It was politely said but made a mistake, IMO. The people who disagree with the extreme claims of immanent doom are not claiming that everything is fine in the arctic, far far from it. Yes, it's been a record year, but, rather than accelerating out of control, it's slowed down. The fear was that early melt would produce an amplification, more heat absorbed, even more melt, like compounding interest. But weather still matters and we've caught a reprieve --- for this season, at least so far. And that's good, unless you're rooting for some "I told you so" shock, or think such a shock is required to spurn required changes.
But the point I'm trying to make is, the most extreme predictions aren't coming true, yet those who have made them remain unapologetic and seemingly oblivious to the 'boy who cried wolf' effect of extreme predictions that don't come true. The actual data is extreme enough, there's no need to make wild predictions that get far ahead of the data. Because then people remember the failed predictions of complete collapse instead of a record low year, and that's a very bad result.
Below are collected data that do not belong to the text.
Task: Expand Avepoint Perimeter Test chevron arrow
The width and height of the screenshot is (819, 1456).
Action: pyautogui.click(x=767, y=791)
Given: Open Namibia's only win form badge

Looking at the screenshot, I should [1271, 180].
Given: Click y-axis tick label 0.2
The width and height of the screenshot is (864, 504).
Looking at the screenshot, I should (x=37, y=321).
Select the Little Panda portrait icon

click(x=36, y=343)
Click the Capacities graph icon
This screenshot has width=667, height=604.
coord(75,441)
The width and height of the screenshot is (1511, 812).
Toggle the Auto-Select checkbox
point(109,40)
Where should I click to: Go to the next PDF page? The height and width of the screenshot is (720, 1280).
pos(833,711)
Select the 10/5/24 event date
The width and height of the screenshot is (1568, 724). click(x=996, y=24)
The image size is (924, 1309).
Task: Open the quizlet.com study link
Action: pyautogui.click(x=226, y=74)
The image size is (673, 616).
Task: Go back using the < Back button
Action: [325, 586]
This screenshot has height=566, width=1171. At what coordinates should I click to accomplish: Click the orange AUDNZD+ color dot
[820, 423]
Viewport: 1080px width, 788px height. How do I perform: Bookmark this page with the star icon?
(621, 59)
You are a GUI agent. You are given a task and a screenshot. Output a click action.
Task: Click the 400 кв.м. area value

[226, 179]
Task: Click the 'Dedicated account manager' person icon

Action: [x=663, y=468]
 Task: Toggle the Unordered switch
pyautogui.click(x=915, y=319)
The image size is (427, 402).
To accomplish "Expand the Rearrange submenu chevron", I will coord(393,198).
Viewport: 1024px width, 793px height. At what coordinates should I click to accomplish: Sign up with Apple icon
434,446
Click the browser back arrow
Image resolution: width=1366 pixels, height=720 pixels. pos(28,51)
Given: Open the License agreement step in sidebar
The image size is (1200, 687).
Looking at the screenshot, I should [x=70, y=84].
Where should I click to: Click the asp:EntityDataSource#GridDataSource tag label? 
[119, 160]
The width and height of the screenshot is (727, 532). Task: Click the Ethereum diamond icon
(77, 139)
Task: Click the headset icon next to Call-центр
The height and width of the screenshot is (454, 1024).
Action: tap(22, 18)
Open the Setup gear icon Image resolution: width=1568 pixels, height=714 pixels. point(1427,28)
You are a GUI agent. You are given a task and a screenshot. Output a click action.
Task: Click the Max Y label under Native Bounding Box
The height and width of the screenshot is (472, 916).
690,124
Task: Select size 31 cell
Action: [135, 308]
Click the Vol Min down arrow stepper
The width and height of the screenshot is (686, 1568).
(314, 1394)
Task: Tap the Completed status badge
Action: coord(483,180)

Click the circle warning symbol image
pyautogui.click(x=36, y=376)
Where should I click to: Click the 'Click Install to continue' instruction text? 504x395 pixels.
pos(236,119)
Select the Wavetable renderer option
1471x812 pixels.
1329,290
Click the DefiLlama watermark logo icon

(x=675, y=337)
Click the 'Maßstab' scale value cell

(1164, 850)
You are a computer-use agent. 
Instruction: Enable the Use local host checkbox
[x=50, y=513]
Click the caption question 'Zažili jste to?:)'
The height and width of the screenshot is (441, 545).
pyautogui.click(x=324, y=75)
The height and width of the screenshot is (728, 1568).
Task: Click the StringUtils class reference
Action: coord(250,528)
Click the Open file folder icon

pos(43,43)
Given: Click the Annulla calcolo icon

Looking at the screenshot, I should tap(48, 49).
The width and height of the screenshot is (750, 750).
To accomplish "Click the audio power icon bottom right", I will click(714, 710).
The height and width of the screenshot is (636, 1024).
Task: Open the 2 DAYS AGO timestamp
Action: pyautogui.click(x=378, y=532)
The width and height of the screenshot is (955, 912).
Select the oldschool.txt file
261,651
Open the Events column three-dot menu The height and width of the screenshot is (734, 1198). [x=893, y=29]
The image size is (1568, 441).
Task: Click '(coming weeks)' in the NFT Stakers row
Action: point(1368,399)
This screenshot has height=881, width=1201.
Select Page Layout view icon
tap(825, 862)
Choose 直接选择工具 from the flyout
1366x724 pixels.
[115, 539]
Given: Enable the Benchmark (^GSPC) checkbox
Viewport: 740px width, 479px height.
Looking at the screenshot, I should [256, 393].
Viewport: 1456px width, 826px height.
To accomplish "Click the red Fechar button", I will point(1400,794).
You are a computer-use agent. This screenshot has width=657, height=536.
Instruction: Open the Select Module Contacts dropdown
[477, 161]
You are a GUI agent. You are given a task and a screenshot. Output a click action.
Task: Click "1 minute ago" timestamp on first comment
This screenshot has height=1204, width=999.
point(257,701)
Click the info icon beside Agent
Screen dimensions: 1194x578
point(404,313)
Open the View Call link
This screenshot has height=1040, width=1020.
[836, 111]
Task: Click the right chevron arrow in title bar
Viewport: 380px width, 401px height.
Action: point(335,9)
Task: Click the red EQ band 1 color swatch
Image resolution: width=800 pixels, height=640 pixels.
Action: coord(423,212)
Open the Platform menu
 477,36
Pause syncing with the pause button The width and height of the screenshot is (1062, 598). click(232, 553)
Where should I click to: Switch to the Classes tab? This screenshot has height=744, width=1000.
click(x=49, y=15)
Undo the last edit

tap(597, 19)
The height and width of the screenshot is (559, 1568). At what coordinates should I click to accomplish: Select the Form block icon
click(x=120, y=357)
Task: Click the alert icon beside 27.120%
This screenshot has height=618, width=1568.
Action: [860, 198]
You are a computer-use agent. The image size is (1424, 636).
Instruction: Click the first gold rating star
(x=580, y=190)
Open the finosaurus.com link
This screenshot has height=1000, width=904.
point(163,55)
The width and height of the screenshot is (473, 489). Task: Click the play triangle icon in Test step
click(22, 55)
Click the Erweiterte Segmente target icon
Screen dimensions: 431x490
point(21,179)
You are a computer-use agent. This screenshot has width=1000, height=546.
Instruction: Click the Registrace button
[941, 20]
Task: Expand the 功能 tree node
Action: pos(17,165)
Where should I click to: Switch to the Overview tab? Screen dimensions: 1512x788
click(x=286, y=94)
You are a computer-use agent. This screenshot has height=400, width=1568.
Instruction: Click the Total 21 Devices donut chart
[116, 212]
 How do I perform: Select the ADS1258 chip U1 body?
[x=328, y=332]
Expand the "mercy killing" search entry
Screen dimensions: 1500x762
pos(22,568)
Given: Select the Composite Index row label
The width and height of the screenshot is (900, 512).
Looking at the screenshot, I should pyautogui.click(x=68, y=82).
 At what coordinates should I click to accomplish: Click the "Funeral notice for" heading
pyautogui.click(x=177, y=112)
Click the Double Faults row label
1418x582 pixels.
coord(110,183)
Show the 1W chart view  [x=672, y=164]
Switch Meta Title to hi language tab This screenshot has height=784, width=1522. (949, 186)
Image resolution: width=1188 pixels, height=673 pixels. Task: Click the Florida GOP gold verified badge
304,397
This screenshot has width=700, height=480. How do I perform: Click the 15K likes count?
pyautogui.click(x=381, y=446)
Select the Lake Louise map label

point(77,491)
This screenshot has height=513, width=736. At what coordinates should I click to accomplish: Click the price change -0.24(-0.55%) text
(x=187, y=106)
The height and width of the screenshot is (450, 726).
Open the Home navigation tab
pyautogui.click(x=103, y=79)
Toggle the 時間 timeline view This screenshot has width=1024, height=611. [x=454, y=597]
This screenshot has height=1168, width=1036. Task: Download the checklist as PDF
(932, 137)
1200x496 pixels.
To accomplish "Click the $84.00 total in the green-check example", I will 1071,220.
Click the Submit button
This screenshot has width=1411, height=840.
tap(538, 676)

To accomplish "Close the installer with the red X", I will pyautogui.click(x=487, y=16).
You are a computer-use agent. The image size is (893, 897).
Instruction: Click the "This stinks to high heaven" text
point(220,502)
who's making the predictions? amateur scientists that do/don't publish studies? There's a big difference between the armchair wishcasters (e.g. like the hurricane watchers on wunderground) and the commentators on here. Writing is on the wall for a long-term impact. Of course, there's no need for "wild" predictions, but this is - again- not a true scientific consensus that the sky is falling. take every prediction with a grain of salt, scientific or not.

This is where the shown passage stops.